▶ [YOUR INSTRUCTIONS]
Reproduce all of the data that follows, character for character.

(Stored items)
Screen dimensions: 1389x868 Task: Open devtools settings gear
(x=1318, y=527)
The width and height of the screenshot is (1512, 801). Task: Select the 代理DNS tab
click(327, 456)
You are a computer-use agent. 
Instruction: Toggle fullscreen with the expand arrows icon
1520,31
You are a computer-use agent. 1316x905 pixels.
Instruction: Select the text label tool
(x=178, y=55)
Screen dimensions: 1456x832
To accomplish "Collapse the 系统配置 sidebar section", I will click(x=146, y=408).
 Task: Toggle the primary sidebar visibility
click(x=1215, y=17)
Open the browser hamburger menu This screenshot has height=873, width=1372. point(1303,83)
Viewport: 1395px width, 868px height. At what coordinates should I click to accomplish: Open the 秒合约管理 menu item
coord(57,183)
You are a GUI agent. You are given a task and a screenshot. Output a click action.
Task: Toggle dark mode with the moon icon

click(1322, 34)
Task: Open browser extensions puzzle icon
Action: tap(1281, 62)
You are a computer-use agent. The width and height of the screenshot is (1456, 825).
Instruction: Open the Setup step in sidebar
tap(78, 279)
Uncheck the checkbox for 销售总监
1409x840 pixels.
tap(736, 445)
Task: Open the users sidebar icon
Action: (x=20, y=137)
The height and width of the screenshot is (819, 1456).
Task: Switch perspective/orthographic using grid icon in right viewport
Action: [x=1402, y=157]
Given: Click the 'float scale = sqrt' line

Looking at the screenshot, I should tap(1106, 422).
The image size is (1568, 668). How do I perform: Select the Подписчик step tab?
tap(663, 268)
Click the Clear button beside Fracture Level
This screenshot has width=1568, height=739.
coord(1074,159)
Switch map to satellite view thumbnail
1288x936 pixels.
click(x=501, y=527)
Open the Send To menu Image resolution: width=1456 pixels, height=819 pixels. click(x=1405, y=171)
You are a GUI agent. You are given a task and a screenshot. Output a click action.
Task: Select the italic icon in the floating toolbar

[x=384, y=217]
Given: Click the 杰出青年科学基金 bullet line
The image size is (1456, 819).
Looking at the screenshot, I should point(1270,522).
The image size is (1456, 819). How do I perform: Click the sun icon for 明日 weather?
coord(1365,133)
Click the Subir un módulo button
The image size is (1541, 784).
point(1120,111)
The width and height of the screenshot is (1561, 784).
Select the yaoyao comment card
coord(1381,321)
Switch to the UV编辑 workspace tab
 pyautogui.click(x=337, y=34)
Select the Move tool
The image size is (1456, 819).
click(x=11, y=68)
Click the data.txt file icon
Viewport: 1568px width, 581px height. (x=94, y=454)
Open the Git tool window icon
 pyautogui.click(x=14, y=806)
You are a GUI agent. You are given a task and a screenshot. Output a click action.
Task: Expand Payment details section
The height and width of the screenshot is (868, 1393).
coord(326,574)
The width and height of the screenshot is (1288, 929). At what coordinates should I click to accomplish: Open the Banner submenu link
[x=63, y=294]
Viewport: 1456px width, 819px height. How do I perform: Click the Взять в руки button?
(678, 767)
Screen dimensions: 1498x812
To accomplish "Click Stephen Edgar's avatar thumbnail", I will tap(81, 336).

▶ [SOLUTION TO THIS TASK]
Screen dimensions: 1389x868 Task: Open devtools settings gear
(x=1318, y=527)
The width and height of the screenshot is (1512, 801). Task: Select the 代理DNS tab
click(327, 456)
You are a computer-use agent. 
Instruction: Toggle fullscreen with the expand arrows icon
1520,31
You are a computer-use agent. 1316x905 pixels.
Instruction: Select the text label tool
(x=178, y=55)
Screen dimensions: 1456x832
To accomplish "Collapse the 系统配置 sidebar section", I will click(x=146, y=408).
 Task: Toggle the primary sidebar visibility
click(x=1215, y=17)
Open the browser hamburger menu This screenshot has height=873, width=1372. point(1303,83)
Viewport: 1395px width, 868px height. At what coordinates should I click to accomplish: Open the 秒合约管理 menu item
coord(57,183)
You are a GUI agent. You are given a task and a screenshot. Output a click action.
Task: Toggle dark mode with the moon icon

click(1322, 34)
Task: Open browser extensions puzzle icon
Action: tap(1281, 62)
You are a computer-use agent. The width and height of the screenshot is (1456, 825).
Instruction: Open the Setup step in sidebar
tap(78, 279)
Uncheck the checkbox for 销售总监
1409x840 pixels.
tap(736, 445)
Task: Open the users sidebar icon
Action: (x=20, y=137)
The height and width of the screenshot is (819, 1456).
Task: Switch perspective/orthographic using grid icon in right viewport
Action: [x=1402, y=157]
Given: Click the 'float scale = sqrt' line

Looking at the screenshot, I should tap(1106, 422).
The image size is (1568, 668). How do I perform: Select the Подписчик step tab?
tap(663, 268)
Click the Clear button beside Fracture Level
This screenshot has width=1568, height=739.
coord(1074,159)
Switch map to satellite view thumbnail
1288x936 pixels.
click(x=501, y=527)
Open the Send To menu Image resolution: width=1456 pixels, height=819 pixels. click(x=1405, y=171)
You are a GUI agent. You are given a task and a screenshot. Output a click action.
Task: Select the italic icon in the floating toolbar

[x=384, y=217]
Given: Click the 杰出青年科学基金 bullet line
The image size is (1456, 819).
Looking at the screenshot, I should point(1270,522).
The image size is (1456, 819). How do I perform: Click the sun icon for 明日 weather?
coord(1365,133)
Click the Subir un módulo button
The image size is (1541, 784).
point(1120,111)
The width and height of the screenshot is (1561, 784).
Select the yaoyao comment card
coord(1381,321)
Switch to the UV编辑 workspace tab
 pyautogui.click(x=337, y=34)
Select the Move tool
The image size is (1456, 819).
click(x=11, y=68)
Click the data.txt file icon
Viewport: 1568px width, 581px height. (x=94, y=454)
Open the Git tool window icon
 pyautogui.click(x=14, y=806)
You are a GUI agent. You are given a task and a screenshot. Output a click action.
Task: Expand Payment details section
The height and width of the screenshot is (868, 1393).
coord(326,574)
The width and height of the screenshot is (1288, 929). At what coordinates should I click to accomplish: Open the Banner submenu link
[x=63, y=294]
Viewport: 1456px width, 819px height. How do I perform: Click the Взять в руки button?
(678, 767)
Screen dimensions: 1498x812
To accomplish "Click Stephen Edgar's avatar thumbnail", I will tap(81, 336).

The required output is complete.